Dr Ciara Clancy and Niamh Donnelly were among the six winners at the EIC’s awards for women innovators.
Irish entrepreneurs have once again come out on top at an EU ceremony celebrating innovative women founders.
The winners of this year’s EU Prize for Women Innovators were announced by European commissioner Mariya Gabriel during the two-day summit of the European Innovation Council.
Dr Ciara Clancy, founder and CEO of Beats Therapeutics, was one of three winners of the main Women Innovators award.
Beats Therapeutics is developing technology to help people with Parkinson’s disease to assess and manage their mobility symptoms.
Clancy trained as a physiotherapist but moved into medtech a decade ago when she started the company. She has been recognised for her innovations before, being named Cartier Women’s Initiative laureate in 2015 and Ireland’s Best Young Entrepreneur in 2017.
Clancy was among eight finalists for the Women Innovators prize, which recognises entrepreneurs who have founded a successful company and brought innovation to market.
Two other entrepreneurs were awarded alongside her: Rocío Arroyo from Spanish biotech Amadix, which develops diagnostic tools for cancer; and Dr Ninna Granucci from French food-tech business Green Spot Technologies, which converts food processing by-products into a highly nutritious powder.
Also awarded at the ceremony was Irishwoman Niamh Donnelly, co-founder and chief robotics officer at Dublin start-up Akara Robotics.
Donnelly was among three winners in the Rising Innovators category, which recognises entrepreneurs under 35. This award was established to celebrate the European Year of Youth.
Trinity spin-out Akara has focused on developing AI and robots for the healthcare sector, making a mark with social care robot Stevie and disinfection robot Violet. Donnelly has a key role to play when it comes to the tech and AI behind these robots, which are being tested in Ireland and beyond.
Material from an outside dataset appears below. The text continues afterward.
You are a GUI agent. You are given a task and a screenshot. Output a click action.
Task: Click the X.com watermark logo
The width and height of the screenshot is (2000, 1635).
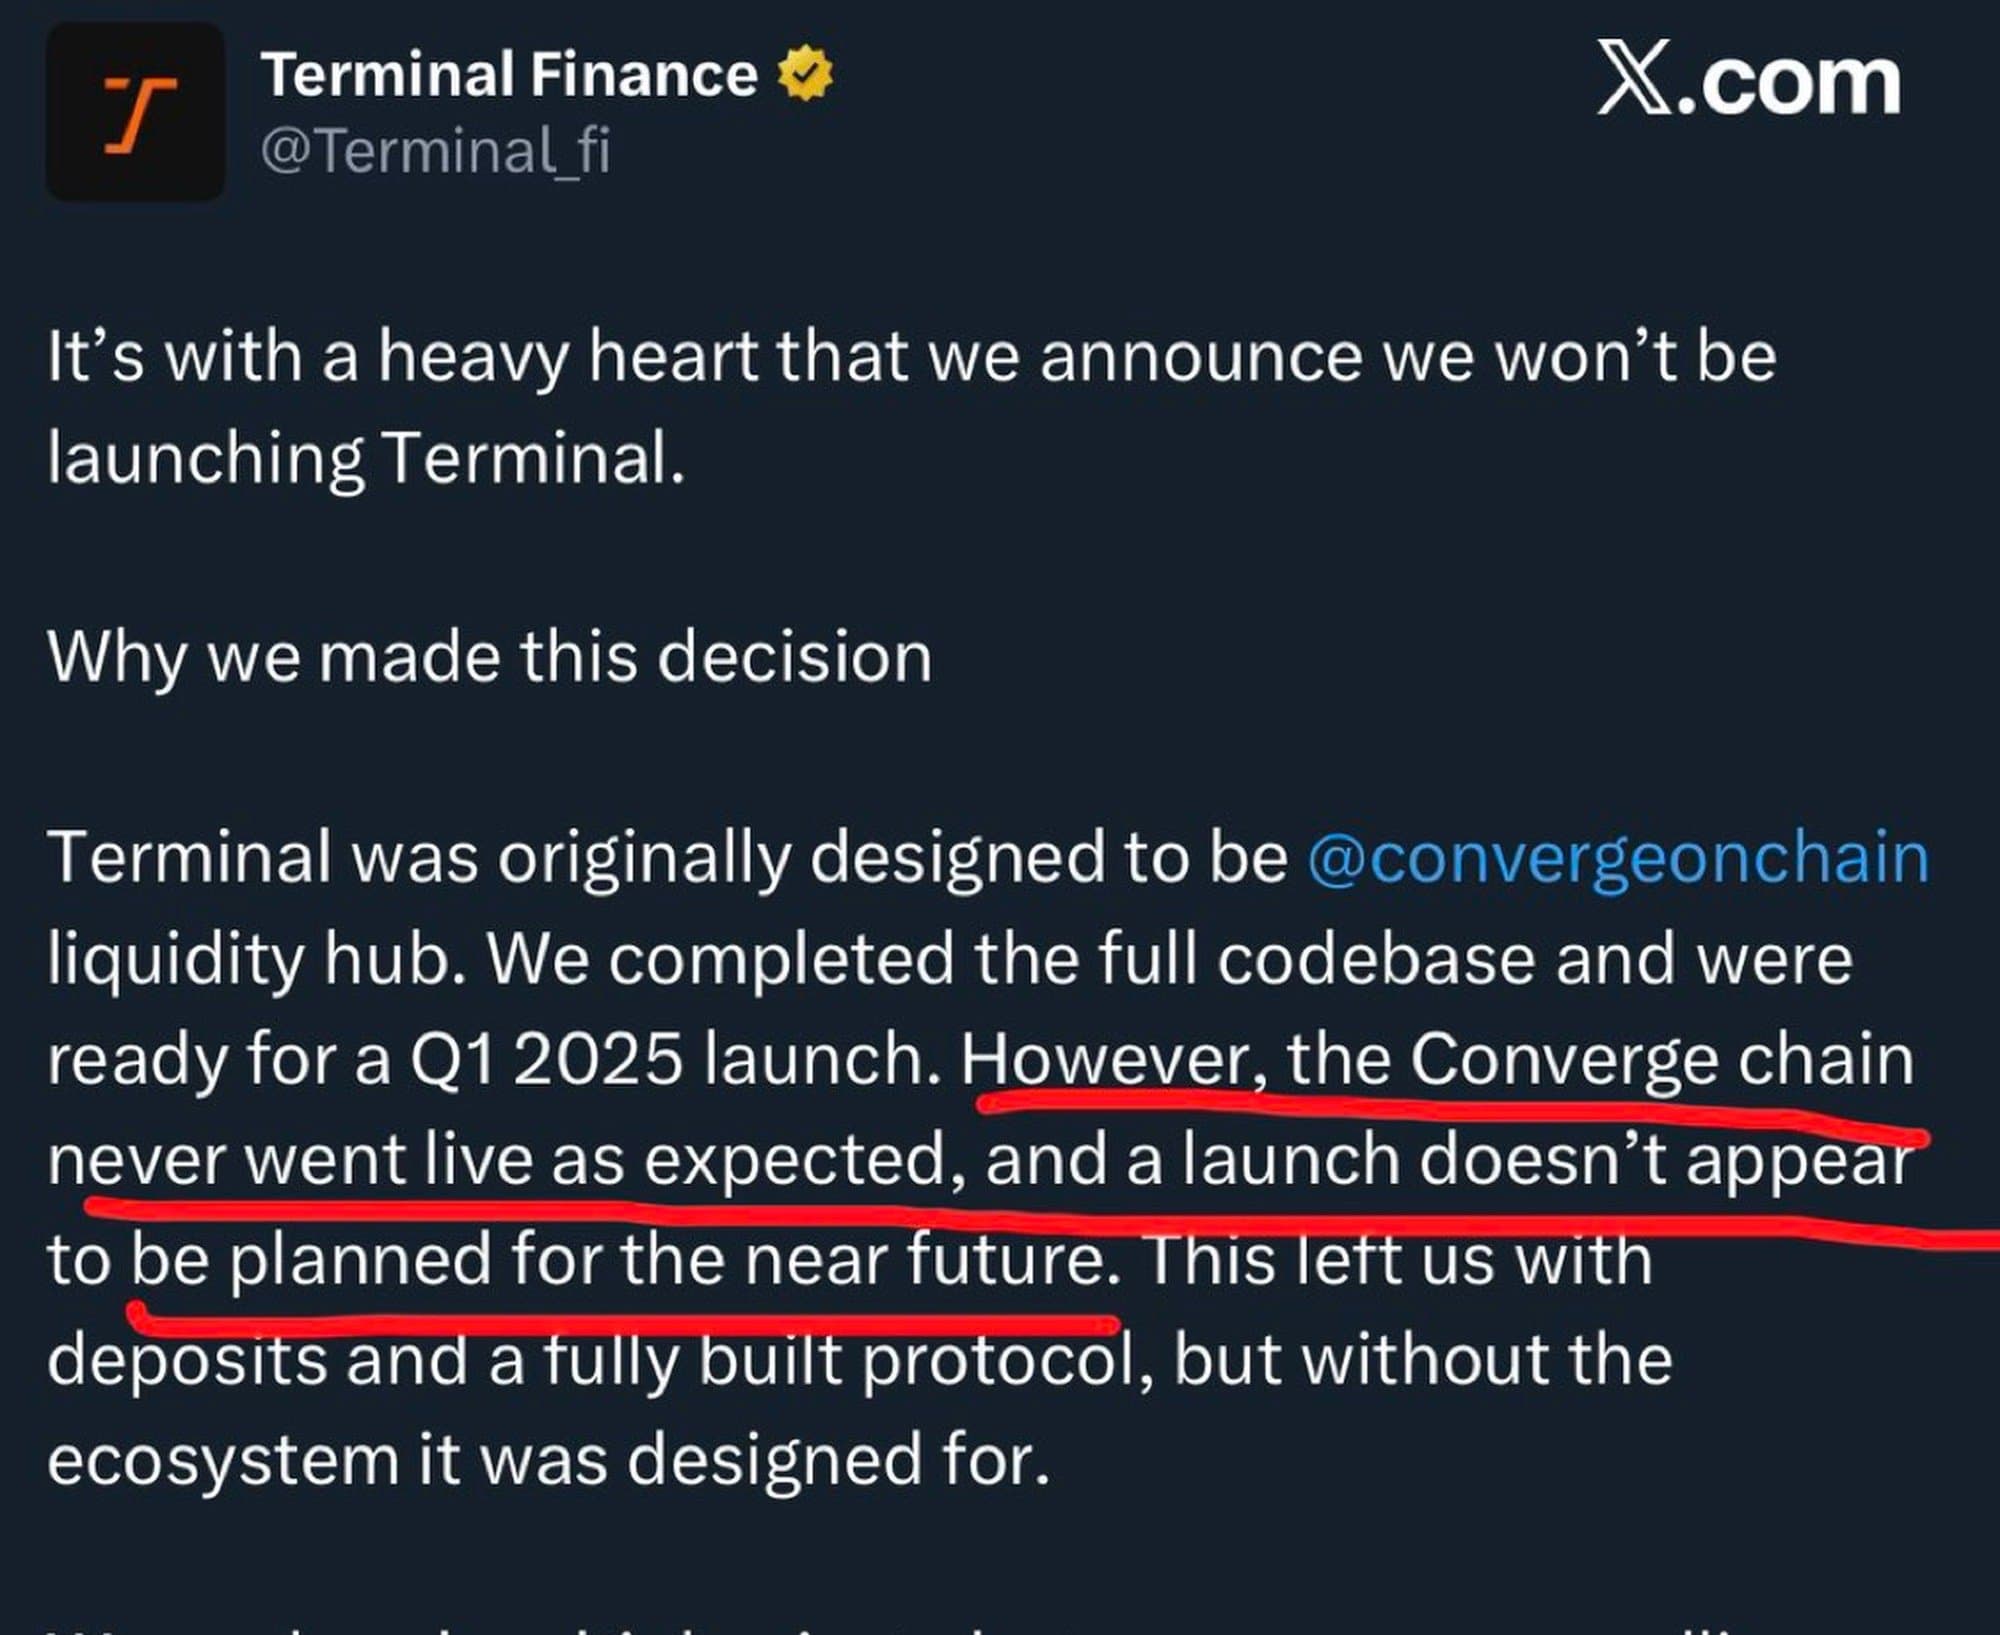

There were six finalists for the Rising Innovators prize and three winners. Iva Gumnishka, founder and CEO of Bulgarian social enterprise Humans in the Loop, and Dr Mehak Mumtaz, co-founder and COO of Portuguese AI drug discovery paltform iLoF, were also awarded the prize.
Clancy received a cash prize of €100,000 with her award while Donnelly received €50,000.
Last year, a third of the entrepreneurs nominated for the finals were from Ireland. In the end, Irish sisters Ailbhe and Izzy Keane – the founders of Izzy Wheels – took home the title of rising innovator and a prize of €50,000.